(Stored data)
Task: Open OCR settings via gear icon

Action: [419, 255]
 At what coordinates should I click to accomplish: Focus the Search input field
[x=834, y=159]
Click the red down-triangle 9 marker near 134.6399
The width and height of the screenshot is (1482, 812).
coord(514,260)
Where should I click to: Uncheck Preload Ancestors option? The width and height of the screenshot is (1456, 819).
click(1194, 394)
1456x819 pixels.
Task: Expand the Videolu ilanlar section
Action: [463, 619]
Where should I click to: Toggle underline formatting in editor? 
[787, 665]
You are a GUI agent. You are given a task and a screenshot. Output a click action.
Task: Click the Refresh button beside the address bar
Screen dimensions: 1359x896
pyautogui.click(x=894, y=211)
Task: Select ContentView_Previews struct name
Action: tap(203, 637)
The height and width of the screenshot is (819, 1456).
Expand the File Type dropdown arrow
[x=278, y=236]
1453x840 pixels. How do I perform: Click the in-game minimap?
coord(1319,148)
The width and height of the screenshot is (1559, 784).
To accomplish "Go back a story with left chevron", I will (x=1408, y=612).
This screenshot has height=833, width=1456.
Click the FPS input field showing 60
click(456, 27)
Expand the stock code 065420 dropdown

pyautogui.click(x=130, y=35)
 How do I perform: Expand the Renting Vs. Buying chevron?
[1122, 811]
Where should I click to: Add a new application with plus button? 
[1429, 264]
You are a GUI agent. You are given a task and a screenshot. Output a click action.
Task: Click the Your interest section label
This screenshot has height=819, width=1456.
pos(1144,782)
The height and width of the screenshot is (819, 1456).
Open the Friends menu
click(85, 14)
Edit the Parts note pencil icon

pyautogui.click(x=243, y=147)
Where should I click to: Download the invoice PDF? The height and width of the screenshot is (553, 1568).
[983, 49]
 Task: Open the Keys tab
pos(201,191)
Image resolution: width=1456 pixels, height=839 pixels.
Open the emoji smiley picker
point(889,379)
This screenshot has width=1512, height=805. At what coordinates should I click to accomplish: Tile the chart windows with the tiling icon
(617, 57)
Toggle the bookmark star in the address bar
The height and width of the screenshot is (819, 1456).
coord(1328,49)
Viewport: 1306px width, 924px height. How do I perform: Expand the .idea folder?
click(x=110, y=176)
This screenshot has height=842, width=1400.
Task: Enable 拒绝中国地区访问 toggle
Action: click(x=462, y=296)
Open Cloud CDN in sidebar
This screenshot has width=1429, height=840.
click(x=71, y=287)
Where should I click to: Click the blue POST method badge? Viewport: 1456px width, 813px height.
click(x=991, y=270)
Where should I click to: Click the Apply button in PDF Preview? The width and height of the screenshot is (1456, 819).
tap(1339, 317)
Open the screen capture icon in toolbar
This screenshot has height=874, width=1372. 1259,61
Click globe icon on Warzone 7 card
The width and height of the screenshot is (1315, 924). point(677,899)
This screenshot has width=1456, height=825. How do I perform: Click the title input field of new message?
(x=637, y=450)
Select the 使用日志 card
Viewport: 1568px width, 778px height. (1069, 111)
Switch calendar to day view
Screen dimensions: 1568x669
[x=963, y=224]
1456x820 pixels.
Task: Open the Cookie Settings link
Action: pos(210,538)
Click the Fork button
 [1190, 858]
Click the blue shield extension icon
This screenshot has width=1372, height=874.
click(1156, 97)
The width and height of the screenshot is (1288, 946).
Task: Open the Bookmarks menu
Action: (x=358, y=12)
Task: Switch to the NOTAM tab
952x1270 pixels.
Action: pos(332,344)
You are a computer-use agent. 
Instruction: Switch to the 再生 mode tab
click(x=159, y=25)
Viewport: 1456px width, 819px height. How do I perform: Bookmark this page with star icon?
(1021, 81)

## TRY IT:
Working down from the line that contains "You are a computer-use agent.", retype each line exactly through the last line of the data, and give nothing else.

## EXERCISE SOLUTION:
You are a computer-use agent. 
Instruction: Switch to the 再生 mode tab
click(x=159, y=25)
Viewport: 1456px width, 819px height. How do I perform: Bookmark this page with star icon?
(1021, 81)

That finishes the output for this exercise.